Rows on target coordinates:
(begin)

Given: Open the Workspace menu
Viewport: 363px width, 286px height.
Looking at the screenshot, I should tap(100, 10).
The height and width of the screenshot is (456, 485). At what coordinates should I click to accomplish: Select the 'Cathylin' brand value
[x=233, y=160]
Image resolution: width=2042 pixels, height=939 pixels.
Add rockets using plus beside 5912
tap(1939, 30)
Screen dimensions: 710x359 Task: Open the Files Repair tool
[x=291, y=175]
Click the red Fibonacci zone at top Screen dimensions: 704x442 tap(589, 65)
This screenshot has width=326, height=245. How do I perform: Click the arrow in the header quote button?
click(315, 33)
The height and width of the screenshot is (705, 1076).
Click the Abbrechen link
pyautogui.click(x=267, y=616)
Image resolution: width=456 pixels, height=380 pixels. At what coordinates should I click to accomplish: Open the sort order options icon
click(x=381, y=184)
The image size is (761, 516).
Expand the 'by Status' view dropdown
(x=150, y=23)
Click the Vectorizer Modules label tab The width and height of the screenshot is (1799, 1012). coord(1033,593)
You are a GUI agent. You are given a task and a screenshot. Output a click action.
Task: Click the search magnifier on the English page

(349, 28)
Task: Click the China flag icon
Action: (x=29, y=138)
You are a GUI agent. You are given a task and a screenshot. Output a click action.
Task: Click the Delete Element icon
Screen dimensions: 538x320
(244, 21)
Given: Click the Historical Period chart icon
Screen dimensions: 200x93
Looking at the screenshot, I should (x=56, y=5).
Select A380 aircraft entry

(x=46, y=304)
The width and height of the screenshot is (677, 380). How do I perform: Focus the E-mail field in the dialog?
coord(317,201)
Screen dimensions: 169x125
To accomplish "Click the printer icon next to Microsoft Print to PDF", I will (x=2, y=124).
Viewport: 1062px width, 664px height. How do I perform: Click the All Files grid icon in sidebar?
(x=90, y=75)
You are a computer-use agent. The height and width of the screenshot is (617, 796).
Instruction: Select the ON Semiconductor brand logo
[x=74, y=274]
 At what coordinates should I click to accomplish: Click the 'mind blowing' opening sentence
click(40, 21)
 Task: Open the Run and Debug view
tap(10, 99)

(end)

Given instruction: Rewrite the rows above, changing every "Screen dimensions" to "Screen size" and leaving all other text as it is.

The solution:
Given: Open the Workspace menu
Viewport: 363px width, 286px height.
Looking at the screenshot, I should tap(100, 10).
The height and width of the screenshot is (456, 485). At what coordinates should I click to accomplish: Select the 'Cathylin' brand value
[x=233, y=160]
Image resolution: width=2042 pixels, height=939 pixels.
Add rockets using plus beside 5912
tap(1939, 30)
Screen size: 710x359 Task: Open the Files Repair tool
[x=291, y=175]
Click the red Fibonacci zone at top Screen size: 704x442 tap(589, 65)
This screenshot has width=326, height=245. How do I perform: Click the arrow in the header quote button?
click(315, 33)
The height and width of the screenshot is (705, 1076).
Click the Abbrechen link
pyautogui.click(x=267, y=616)
Image resolution: width=456 pixels, height=380 pixels. At what coordinates should I click to accomplish: Open the sort order options icon
click(x=381, y=184)
The image size is (761, 516).
Expand the 'by Status' view dropdown
(x=150, y=23)
Click the Vectorizer Modules label tab The width and height of the screenshot is (1799, 1012). coord(1033,593)
You are a GUI agent. You are given a task and a screenshot. Output a click action.
Task: Click the search magnifier on the English page

(349, 28)
Task: Click the China flag icon
Action: (x=29, y=138)
You are a GUI agent. You are given a task and a screenshot. Output a click action.
Task: Click the Delete Element icon
Screen size: 538x320
(244, 21)
Given: Click the Historical Period chart icon
Screen size: 200x93
Looking at the screenshot, I should (x=56, y=5).
Select A380 aircraft entry

(x=46, y=304)
The width and height of the screenshot is (677, 380). How do I perform: Focus the E-mail field in the dialog?
coord(317,201)
Screen size: 169x125
To accomplish "Click the printer icon next to Microsoft Print to PDF", I will (x=2, y=124).
Viewport: 1062px width, 664px height. How do I perform: Click the All Files grid icon in sidebar?
(x=90, y=75)
You are a computer-use agent. The height and width of the screenshot is (617, 796).
Instruction: Select the ON Semiconductor brand logo
[x=74, y=274]
 At what coordinates should I click to accomplish: Click the 'mind blowing' opening sentence
click(40, 21)
 Task: Open the Run and Debug view
tap(10, 99)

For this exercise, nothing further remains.